## Python Complete Notes

Pandas is a powerful and popular open-source data manipulation and analysis library for Python. It is widely used for data science, data analysis, and machine learning tasks due to its ease of use and ability to handle large datasets efficiently. Here are some key features and functionalities of Pandas:

### 1. Data Structures
Pandas primarily provides two data structures for manipulating data:

- **Series**: A one-dimensional labeled array capable of holding any data type. Think of it as a column in a table.
- **DataFrame**: A two-dimensional labeled data structure with columns that can be of different types. It is similar to a table in a database or an Excel spreadsheet.

### 2. Data Handling
Pandas offers robust functions to handle and manipulate data, including:

- **Data Loading**: Import data from various file formats such as CSV, Excel, SQL databases, JSON, HTML, and more.

EXTRACTED INFORMATION -
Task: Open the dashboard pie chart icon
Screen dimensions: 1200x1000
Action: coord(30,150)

* * *

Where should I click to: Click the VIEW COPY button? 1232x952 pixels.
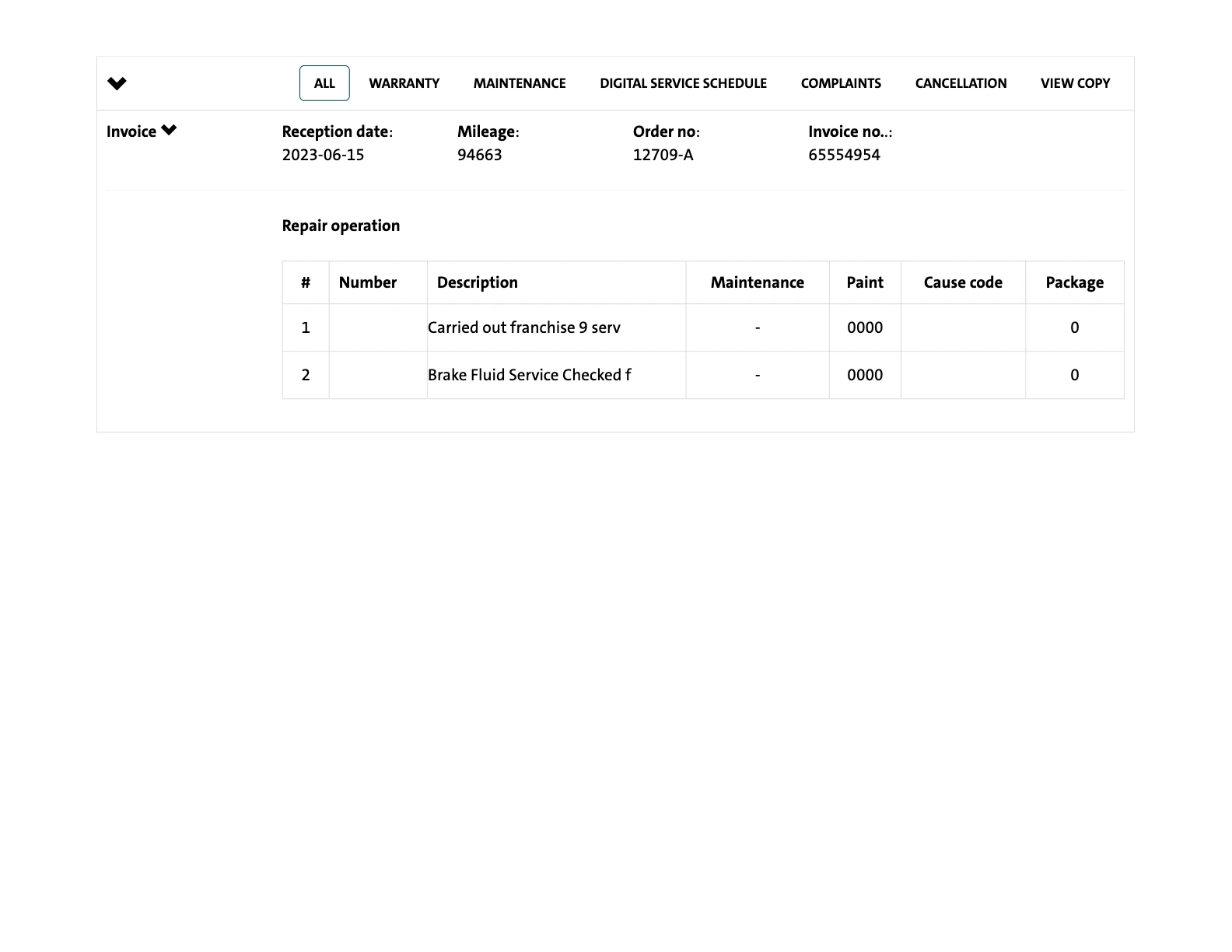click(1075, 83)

WHAT NEEDS TO BE DONE - Pick up the notes on Pandas after the "Data Loading" bullet and keep writing them in the same format.

EXPECTED OUTPUT -
- **Data Cleaning**: Handle missing data, remove duplicates, and perform various transformations.
- **Data Merging**: Combine data from multiple sources using joins, concatenation, and merging techniques.
- **Data Aggregation**: Group data and perform aggregate operations like sum, mean, count, etc.

### 3. Data Analysis
Pandas makes it easy to perform complex data analysis tasks:

- **Descriptive Statistics**: Quickly generate summary statistics for your data.
- **Time Series Analysis**: Efficiently handle and manipulate time series data.
- **Data Visualization**: Easily plot data using integrated plotting functions that work well with Matplotlib.

### 4. Indexing and Selection
Pandas provides powerful tools for data selection and subsetting:

- **Label-based Indexing**: Access data using labels (row and column names).
- **Position-based Indexing**: Access data using integer location-based indexing.
- **Boolean Indexing**: Filter data based on conditions.

### 5. Performance
Pandas is designed for performance and can handle large datasets efficiently:

- **Optimized Operations**: Many operations are implemented in C or Cython for speed.
- **Memory Efficiency**: Efficient handling of data in memory to minimize usage.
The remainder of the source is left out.